Il mito del West rivive a Finale

Il mito del West, i grandi spazi, le grandi distanze, i luoghi di frontiera congiunti dal nastro d’asfalto di superstrade che si perdono nel riverbero dell’orizzonte, quella road culture tipica degli anni Cinquanta. Tutto questo, punto di partenza del teatro di Sam Shepard, dà vita alla commedia che andrà in scena questa sera all’auditorium Santa Caterina di Finale Ligure. «Vero West», opera scritta nel 1971 e messa in scena per la prima volta nel 1980 a San Francisco, è diretta da Sergio Maifredi. Ne sono interpreti Corrado d’Elia, Jurij Ferrini, Roberta Calia e Mariacristina Boriosi Carotti.

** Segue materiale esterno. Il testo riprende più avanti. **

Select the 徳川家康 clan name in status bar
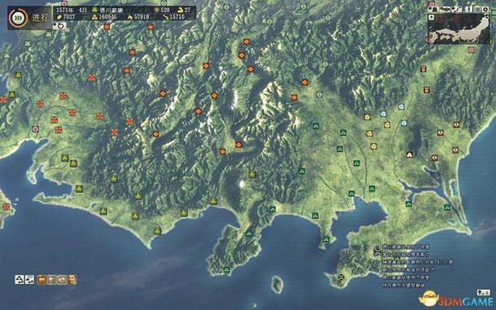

La commedia racconta la storia di due fratelli: Austin, sceneggiatore di successo, e Lee, un balordo che vive alla giornata. Il dramma nasce dal conflitto che si scatena tra i due quando Lee riesce a far accettare a un produttore cinematografico il suo soggetto (una storia di vero west contemporaneo, cioè basato sulla sua esperienza personale) al posto di quello del fratello. Le loro fortune si invertiranno: Austin comincia a precipitare verso il baratro del fallimento, dell’alcool, della mediocrità, mentre Lee inizia la sua ascesa, il suo ritorno nel mondo «regolare» verso il successo da «maledetto» che sembra attenderlo. «Non si parla più di una precisa geografia, epoca o tendenza. Le distanze - spiega il regista Maifredi - non sono più percorribili in automobile, ma sono distanze dell’anima. Nello scontro tra i due fratelli la posta in gioco è la vita dell’altro che sarà vampirizzata».
La commedia sarà rappresentata domani sera (ore 21) al teatro Palazzo del Parco di Boerdighera e domani 30 marzo, stessa ora, al teatro Cavour di Imperia. Proseguirà poi la torunée il 17 aprile al Teatro Cuminetti di trento e dal 19 maggio al 14 giugno al teatro Libero di Milano.